Allo stesso modo, se si volesse fare un semplice controllo delle persone con cui si è “costretti” a interagire e chiedere se sono o no vaccinati, non si può. È violazione della privacy, che i No vax conoscono talmente bene da usarla ormai come un vero strumento di ostruzionismo a quel dialogo che continuamente invocano.

E allora: il Green pass, che ha dimostrato la sua efficacia nel ridurre i casi di malattia grave e di morte, è una misura antidemocratica? Coloro che lo sostengono affermano che è un “lasciapassare” che discrimina e dunque è anticostituzionale. Meglio sarebbe, dicono, da parte dello Stato, imporre l’obbligo vaccinale. A parte che la discriminazione è tutt’altro ed è diretta a negare l’accesso ai diritti a categorie in nome di pregiudizi di carattere etnico, religioso, sessuale, di genere, di disabilità mentre la vaccinazione è gratuita per tutti, non si comprende perché l’obbligo statale dovrebbe consentire maggiori margini di libertà e dunque sarebbe più democratico. Non serve uno sguardo d’aquila per immaginare che cosa succederebbe, in realtà, se lo Stato lo applicasse!

D’altro canto, si può essere irritati o meno quando alcuni cortei rifiutano di collaborare nel percorso delle manifestazioni, rivolgono insulti e offese di ogni tipo, addirittura si rendono responsabili di episodi più gravi (che però si configurano come reati), ma non si può applaudire quando si aprono gli idranti contro chi manifesta pacificamente. In realtà, tale disposizione risale a un decreto del governo gialloverde, non rimosso da quelli successivi, quando il clima non era certo migliore, e non per la pandemia, e anche esporre un innocuo lenzuolo a un balcone veniva considerato una minaccia alla sicurezza. Insomma, la democrazia ha continuamente da autointerrogarsi per autocorreggersi, ma con ragionevolezza e attenzione ai rischi reali. E, comunque, non si può accettare che in suo nome si dirigano assalti a sedi istituzionali (Palazzo Chigi) o a presidi di democrazia come il sindacato (la CGIL) o ai professionisti dell’informazione.

I No green pass, che ormai ricorrono a ogni genere di slogan, fino alla pantomima vergognosa con cui hanno indossato pettorine a strisce e sfilato con in mano il filo spinato, tra i tanti riferimenti hanno evocato i fatti del G8 di Genova del 2001. Allora si parlò di “macelleria messicana” e “della più grave sospensione dei diritti democratici in Europa dopo la seconda guerra mondiale”, secondo l’espressione di Amnesty International, ma i fatti di oggi non sono equiparabili a quelli, considerando che allora la polizia andò nella scuola Diaz a pestare a sangue i manifestanti che vi avevano trovato alloggio. Una macchia indelebile sulla storia dell’Italia repubblicana.

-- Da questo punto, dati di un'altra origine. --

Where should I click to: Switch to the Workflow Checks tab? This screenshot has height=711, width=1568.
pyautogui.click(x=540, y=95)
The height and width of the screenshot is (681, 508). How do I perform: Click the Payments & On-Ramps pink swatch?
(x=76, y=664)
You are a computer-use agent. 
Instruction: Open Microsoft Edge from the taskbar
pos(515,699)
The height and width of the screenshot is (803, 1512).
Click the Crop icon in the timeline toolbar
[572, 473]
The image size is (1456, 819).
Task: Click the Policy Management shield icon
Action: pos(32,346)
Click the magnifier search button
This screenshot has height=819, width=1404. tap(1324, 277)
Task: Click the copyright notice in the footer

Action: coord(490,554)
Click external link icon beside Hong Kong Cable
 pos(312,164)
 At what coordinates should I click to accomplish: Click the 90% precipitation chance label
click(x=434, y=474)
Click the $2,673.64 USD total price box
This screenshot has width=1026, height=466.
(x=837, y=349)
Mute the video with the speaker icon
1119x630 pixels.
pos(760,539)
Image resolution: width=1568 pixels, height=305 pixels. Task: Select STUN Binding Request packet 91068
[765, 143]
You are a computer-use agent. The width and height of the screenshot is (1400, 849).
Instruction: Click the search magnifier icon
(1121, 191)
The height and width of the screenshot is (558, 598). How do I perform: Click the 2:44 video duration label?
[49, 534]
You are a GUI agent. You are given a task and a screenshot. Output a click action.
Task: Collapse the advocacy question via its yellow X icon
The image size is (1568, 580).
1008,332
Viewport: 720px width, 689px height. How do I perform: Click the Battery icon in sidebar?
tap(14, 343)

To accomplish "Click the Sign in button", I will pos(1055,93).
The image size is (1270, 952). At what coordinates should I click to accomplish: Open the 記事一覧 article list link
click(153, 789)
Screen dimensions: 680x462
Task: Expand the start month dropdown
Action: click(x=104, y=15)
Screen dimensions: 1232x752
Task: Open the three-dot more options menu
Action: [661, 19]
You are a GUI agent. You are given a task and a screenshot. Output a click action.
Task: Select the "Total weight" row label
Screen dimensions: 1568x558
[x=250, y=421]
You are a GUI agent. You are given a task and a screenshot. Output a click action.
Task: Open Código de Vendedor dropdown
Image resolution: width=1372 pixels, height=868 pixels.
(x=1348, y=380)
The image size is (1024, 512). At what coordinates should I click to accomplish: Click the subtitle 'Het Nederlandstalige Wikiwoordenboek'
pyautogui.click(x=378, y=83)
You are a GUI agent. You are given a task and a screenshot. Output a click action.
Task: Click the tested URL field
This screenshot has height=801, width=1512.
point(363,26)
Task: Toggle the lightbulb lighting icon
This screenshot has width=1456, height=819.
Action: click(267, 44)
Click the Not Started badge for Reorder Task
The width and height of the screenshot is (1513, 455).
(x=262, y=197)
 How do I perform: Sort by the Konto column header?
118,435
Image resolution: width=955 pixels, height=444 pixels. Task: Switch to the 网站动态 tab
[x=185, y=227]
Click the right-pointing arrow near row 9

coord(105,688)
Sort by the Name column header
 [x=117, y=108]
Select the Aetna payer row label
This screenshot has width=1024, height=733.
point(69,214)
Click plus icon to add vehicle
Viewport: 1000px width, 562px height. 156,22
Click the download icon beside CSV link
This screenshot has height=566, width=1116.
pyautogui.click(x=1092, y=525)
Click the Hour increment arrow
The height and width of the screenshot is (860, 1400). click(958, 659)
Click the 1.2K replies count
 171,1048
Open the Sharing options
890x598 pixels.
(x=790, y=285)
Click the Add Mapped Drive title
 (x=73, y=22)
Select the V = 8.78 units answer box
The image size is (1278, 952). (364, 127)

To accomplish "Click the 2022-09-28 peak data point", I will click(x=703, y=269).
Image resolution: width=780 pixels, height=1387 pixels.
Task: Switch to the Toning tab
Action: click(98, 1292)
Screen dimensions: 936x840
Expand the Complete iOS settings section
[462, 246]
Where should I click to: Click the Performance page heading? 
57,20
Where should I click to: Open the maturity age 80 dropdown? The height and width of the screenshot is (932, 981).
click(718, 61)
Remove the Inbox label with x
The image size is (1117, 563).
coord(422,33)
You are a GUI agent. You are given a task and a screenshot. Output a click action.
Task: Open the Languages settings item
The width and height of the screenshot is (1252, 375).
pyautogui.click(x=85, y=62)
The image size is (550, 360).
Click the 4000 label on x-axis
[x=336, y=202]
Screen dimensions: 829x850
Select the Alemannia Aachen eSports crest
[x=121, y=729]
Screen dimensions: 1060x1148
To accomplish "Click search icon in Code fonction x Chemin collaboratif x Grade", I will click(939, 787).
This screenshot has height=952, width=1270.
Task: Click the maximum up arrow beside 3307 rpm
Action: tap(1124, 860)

Se l’affermazione di Hegel che “L’arbitrio del singolo non è libertà[2] può attivare riserve perché introduce alla visione di uno Stato etico che si arroghi il diritto di stabilire ciò che è giusto per tutti, è altresì corretto essere cauti nell’evitare derive opposte.

La dittatura della maggioranza è fuori della Costituzione ma, allo stesso modo, lo è la dittatura della minoranza: avviare dibattiti è cultura; trovare un equilibrio è politica.

NOTE

[1] Cifr. Nota in Leonardo Amoroso, Senso e consenso. Uno studio kantiano, Guida editori, pag. 206 relativa all’affermazione di Kant: “Qualsiasi azione è conforme al diritto quando per mezzo di essa, o secondo la sua massima, la libertà dell’arbitrio di ognuno può coesistere con la libertà di ogni altro secondo una legge universale”

[2] G.W.F. Hegel, Lezioni sulla filosofia della storia, vol. I, tr. it., Firenze, La Nuova Italia, 2001, p. 105.